On August 19, 1999, the Chicago Board Options Exchange, Inc. (“CBOE” or “Exchange”) filed with the Securities and Exchange Commission (“Commission”), pursuant to section 19(b)(1) of the Securities Exchange Act of 1934 (“Act”) [1] and Rule 19b-4 thereunder,[2] a proposed rule change to clarify certain aspects of Interpretation and Policy .02 to CBOE Rule 6.8. On December 28, 1999, the proposed rule change was published for comment in the Federal Register.[3] On November 19, 2001, the Exchange amended the proposal to establish criteria to describe the circumstances in which Exchange Floor Officials may determine that quotes from one or more markets in one or more particular classes of options are not reliable, and, thus, may be excluded from CBOE's Retail Automatic Execution System (“RAES”) determination of the National Best Bid and Offer (“NBBO”).[4] The proposed rule change, as amended, was published for comment in the Federal Register on January 8, 2002.[5] The Commission received one comment letter on the amended proposal from the International Securities Exchange LLC (“ISE”).[6] The Commission is granting approval to that portion of the proposal that: (i) Allows two Floor Official to determine that quotes in one or more particular options classes in a market are not reliable and thus may be excluded from the NBBO under the following two circumstances: (a) where a market confirms that its quotes are not firm based upon direct communication to CBOE from the market or the dissemination through OPRA of a message indicating that disseminated quotes are not firm; or (b) where a market directly communicates to CBOE or otherwise confirms that it is experiencing systems or other problems affecting the reliability of its disseminated quotes; (ii) sets forth the procedures to be followed once a determination of unreliability has been made; (iii) sets forth when such determination will expire; (iv) sets forth the documentation and reporting requirements as a result of such determination; and (v) relabels a portion of the current Interpretation .02(a) text as .02(b) and relabels the current Interpretation .02(b) text as .02(c) (together, the “Confirmed Unreliable Quote and Related Procedures Portion”).

I. Description of Proposal

The CBOE proposed that two Floor Officials could determine that quotes in one or more particular option classes in a market were not reliable and thus could be excluded from the NBBO determination under any of the following circumstances: (a) Receipt of direct communication from the market or dissemination through OPRA of a message indicating that the exchange's disseminated quotes are not firm; (b) direct communication or confirmation from another market that it is experiencing systems or other problems affecting the reliability of its disseminated quotes; (c) one or more Floor Officials observe that six or more option series in a particular options class are crossed or locked with the disseminated quotes of two or more other markets, and continue to be crossed or locked for 30 seconds or more (and are crossed or locked at the time Floor Officials determine to exclude the quote from the determination of the NBBO); or (d) a Floor Official observes any of the following: (1) One or more orders originating from an exchange's designated market maker or market maker for a particular options class that are filled by the market at a worse price than its disseminated quote without a required quote change; (2) one or more market orders or marketable limit orders originating from an exchange's designated market maker or market maker for a particular options class that are confirmed to be unfilled or partially unfilled by the market without a required quote change; or (3) one or more market orders or marketable limit Start Printed Page 19606orders originating from an exchange's designated market maker or market maker for a particular options class partially filled by a responsible broker or dealer at a worse price than its disseminated quote, followed by a quote change and a redisplay of the previously disseminated quote by the same responsible broker or dealer in less than 30 seconds.

CBOE proposed that in all instances where Floor Officials exclude a market or any of its quotes from the determination of the NBBO due to quote unreliability, the Exchange Control Room would promptly notify the market of the action and continue to actively monitor the reliability of the excluded quotes in consultation with Floor Officials.

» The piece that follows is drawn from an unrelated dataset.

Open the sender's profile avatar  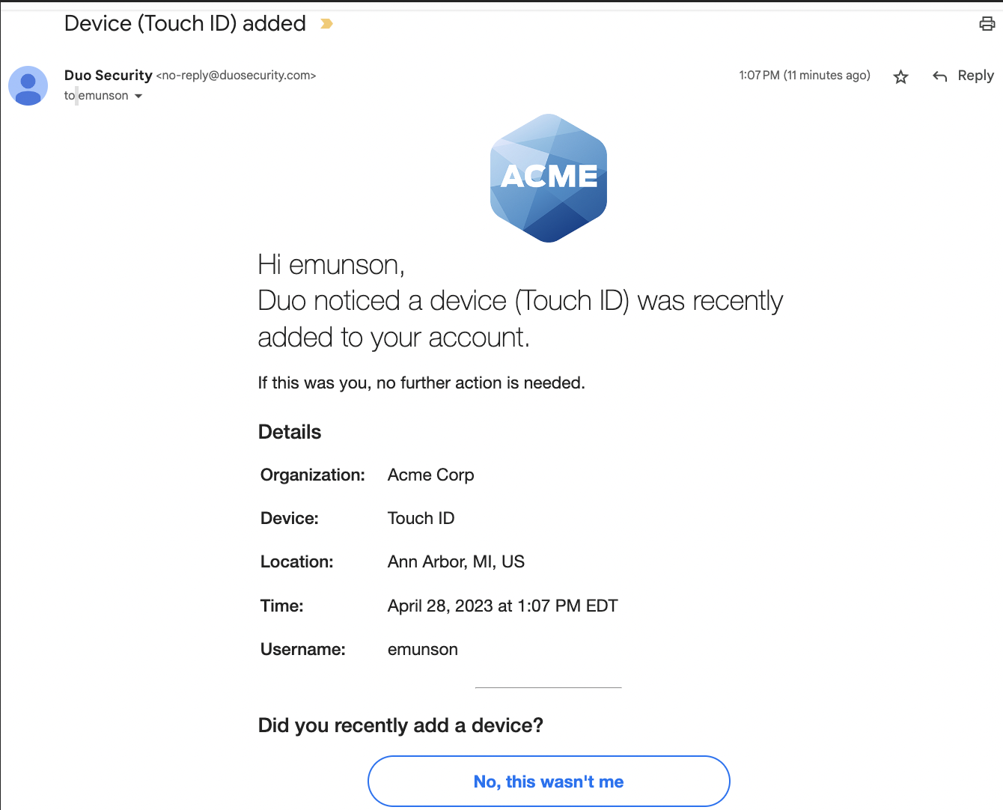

Any determination to exclude a market or any of its quotes pursuant to (a) or (b) would expire at the end of the trading day, or at such time as the quotes were confirmed by the market to be reliable again “ whichever occurs first. Any determination to exclude a market or any of its quotes pursuant to (c) and (d) would expire not later than 30 minutes after the initial determination, unless two Floor Officials determine that the excluded quotes continue to be unreliable, in which case the quotes would continue to be excluded for an additional period of time, not to exceed 30 minutes pending further Floor Official review.

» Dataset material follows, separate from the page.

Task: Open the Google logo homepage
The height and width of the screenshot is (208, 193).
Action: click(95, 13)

Pursuant to CBOE's proposal, exclusion of a market or its quotes from the determination of the NBBO would be reported to Exchange member firms.

In addition, CBOE stated that pursuant to CBOE Rule 8.51(e), CBOE is required to document in its Control Room log any action taken to disengage RAES or to operate RAES in a manner other than normal, the option classes affected by such action, the time such action was taken, the Exchange officials who undertook such action, and the reasons why such action was taken. Therefore, any determination by Floor Officials to exclude unreliable quotes from the NBBO would be documented in the Exchange's Control Room log.

CBOE's proposal also relabeled a portion of the current Interpretation .02(a) text as .02(b) and relabeled the current Interpretation .02(b) text as .02(c).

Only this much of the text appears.